Welcome to the HDR Den!

The goal of this subreddit is to be one great big public resource for HDR, with a focus on video games. Whether you’re on console or PC, looking for help with in-game HDR settings or looking for HDR mods, this will be the one stop shop for figuring out the best way you can experience HDR in a game.

About HDR

HDR is an often misunderstood display technology, often thought of as being about scorching highlights and vibrant colors. This is only partially true, and in people’s excitement for seeing mind blowing brightness and saturation, they often miss what HDR truly brings to the table. Ultimately, HDR is a container that allows for a great range of detail. In SDR, content is typically graded in a dark room at 100 nits peak brightness (a pretty dim output), which is an incredibly limited range to fit a lot of detail. Enter HDR, a standard that addresses numerous pain points of SDR (and brings some of its own). To keep it simple, with HDR we now have a standard capable of containing upwards of 10000 nits of brightness and pushing more vibrant colors, and it’s capable of mapping 1:1 with your display…in the future, maybe.

HDR is a bit of a paradigm shift in how consumers interact with brightness on their screens, and this implicitly creates confusion. Previously, the viewer simply adjusts brightness based on preferences, and because the container of the content was smaller than the performance capabilities of the screen it just works. In HDR, the screen vastly underperforms the capabilities of the standard, which unfortunately burdens the viewer with the need to understand how their display performs. And aside from that, the standard can represent such a wide range of brightness that the concept of scaling it up and down at the display level stops making a ton of sense. So what does all this mean for your video games?

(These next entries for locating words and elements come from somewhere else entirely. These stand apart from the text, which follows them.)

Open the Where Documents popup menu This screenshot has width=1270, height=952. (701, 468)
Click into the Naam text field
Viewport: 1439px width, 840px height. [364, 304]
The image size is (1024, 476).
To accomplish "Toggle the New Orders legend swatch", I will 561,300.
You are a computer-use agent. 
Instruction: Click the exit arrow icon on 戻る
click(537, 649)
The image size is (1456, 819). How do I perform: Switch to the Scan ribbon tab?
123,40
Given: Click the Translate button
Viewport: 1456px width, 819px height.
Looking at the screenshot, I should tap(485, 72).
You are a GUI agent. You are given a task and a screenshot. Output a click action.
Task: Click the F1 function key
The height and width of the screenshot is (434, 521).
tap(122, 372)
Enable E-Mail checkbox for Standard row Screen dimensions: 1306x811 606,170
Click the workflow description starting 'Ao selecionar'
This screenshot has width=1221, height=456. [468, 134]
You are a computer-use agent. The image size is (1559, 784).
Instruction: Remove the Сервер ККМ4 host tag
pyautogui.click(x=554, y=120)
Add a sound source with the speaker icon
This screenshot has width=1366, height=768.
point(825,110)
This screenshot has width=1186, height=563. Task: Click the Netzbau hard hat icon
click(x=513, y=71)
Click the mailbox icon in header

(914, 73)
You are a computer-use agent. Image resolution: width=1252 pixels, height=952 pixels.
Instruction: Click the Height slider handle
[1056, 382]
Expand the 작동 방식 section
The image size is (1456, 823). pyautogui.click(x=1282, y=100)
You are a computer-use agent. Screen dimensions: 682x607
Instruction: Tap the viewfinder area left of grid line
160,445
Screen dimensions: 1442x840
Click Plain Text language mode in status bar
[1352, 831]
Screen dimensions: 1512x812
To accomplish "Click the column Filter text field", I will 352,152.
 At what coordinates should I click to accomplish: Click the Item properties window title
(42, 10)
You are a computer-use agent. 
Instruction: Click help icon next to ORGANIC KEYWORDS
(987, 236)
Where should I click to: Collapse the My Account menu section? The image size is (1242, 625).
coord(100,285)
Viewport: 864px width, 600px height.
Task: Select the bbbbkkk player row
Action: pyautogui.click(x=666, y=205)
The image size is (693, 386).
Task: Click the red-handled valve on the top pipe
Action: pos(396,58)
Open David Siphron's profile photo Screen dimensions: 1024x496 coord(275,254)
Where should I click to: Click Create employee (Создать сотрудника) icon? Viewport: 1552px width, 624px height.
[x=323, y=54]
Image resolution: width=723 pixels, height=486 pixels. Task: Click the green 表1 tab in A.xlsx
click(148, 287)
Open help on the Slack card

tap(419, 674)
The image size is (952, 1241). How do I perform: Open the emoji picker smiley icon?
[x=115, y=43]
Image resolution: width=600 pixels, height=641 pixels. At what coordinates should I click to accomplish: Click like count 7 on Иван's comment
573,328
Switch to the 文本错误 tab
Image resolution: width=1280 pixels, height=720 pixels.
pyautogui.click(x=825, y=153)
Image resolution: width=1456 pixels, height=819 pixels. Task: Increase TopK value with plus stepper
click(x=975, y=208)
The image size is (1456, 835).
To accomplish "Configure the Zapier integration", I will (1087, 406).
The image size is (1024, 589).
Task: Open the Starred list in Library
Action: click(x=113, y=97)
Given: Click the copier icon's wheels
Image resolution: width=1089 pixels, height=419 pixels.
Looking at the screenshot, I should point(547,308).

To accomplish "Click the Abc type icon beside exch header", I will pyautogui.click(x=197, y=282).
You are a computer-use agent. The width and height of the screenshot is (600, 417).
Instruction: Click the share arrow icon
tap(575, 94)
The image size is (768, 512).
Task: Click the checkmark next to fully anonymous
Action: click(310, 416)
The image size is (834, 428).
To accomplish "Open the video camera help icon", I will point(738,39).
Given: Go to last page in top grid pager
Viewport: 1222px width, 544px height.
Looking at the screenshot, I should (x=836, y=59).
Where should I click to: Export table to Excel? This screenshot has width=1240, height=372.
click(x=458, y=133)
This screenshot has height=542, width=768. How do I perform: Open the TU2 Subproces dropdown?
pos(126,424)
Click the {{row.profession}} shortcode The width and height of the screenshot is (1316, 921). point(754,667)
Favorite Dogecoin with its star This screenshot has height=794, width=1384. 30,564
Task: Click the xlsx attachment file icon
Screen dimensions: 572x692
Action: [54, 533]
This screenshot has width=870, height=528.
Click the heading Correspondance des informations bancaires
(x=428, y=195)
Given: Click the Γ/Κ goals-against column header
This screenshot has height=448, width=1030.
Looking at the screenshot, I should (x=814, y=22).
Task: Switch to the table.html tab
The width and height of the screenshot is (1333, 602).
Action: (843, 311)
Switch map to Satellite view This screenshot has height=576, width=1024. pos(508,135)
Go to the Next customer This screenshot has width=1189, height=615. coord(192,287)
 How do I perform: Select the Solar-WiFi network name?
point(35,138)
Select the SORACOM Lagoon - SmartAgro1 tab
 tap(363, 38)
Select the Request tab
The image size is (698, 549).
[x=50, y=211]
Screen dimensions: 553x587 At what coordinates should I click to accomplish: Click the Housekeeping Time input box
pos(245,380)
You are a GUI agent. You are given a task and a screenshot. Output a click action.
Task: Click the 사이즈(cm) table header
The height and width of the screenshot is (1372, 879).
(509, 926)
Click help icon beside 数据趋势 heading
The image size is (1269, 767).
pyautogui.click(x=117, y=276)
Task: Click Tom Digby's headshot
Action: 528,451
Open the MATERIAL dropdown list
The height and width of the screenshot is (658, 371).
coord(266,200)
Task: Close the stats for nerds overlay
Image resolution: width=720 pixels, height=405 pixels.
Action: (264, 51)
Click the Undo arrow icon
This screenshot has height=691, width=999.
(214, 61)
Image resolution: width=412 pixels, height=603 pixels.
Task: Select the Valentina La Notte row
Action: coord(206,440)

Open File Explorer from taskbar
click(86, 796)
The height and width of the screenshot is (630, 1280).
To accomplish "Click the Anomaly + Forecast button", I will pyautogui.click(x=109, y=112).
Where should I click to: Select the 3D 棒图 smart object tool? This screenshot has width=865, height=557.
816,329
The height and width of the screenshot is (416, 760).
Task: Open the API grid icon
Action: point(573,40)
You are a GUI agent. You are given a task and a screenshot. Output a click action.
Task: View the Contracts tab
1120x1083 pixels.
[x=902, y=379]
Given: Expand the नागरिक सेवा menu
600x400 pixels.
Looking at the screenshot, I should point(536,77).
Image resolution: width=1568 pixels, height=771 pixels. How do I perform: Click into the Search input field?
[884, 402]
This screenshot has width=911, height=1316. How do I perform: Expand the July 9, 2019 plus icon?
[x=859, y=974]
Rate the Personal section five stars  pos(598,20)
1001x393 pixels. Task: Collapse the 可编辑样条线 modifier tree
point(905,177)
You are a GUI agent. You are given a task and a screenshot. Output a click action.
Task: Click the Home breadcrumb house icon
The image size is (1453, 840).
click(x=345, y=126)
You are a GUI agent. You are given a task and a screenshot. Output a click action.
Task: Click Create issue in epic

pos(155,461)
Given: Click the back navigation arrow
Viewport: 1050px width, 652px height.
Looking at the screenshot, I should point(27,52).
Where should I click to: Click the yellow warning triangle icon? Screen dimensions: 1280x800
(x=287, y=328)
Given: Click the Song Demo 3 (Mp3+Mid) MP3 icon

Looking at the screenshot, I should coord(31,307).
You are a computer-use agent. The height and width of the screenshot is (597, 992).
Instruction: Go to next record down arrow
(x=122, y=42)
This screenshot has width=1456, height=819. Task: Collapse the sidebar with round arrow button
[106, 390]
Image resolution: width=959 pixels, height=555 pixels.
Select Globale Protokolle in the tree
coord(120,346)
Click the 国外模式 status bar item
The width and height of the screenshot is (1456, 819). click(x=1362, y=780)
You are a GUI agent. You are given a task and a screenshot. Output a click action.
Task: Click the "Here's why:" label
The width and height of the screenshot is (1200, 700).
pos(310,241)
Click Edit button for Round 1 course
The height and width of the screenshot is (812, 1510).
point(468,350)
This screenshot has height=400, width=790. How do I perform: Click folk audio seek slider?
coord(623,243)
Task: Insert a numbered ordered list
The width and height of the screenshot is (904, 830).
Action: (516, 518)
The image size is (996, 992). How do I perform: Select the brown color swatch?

Understanding Your HDR Environment

Your HDR screen is going to have very specific capabilities, and there are a couple points you should familiarize yourself with.

To start, I recommend checking rtings.com for your specific display model. Check to make sure your screen is capable of a deep range of contrast. If it’s an LCD, make sure it has Local Dimming with plenty of dimming zones. If it’s an OLED, you’re good to go. If your screen doesn’t meet this criteria, I’m sorry but HDR is probably simply not worth using for you yet, as HDR without a deep contrast ratio tends to look less visually pleasing than sticking with SDR, even if there are benefits regarding detail retrieval.

If your screen is good to go, you’ll now want to find out your screen’s peak brightness. Search your relevant rtings review for the peak 2% window and take note of it (and while you’re at it, you’ll probably want to use whichever HDR mode/settings they recommend for gaming).

HDR in Windows

99% of the time, to utilize HDR for games in Windows, you will need to have HDR enabled in your display settings (Right Click Desktop -> Display Settings -> HDR toggle). Enabling this setting will place all content, including SDR content, into an HDR container. SDR content brightness is determined by the SDR Content Brightness slider (Expand HDR option to find it). Each step on the slider corresponds to 4 nits of brightness, with a value of 0 being equal to 80 nits.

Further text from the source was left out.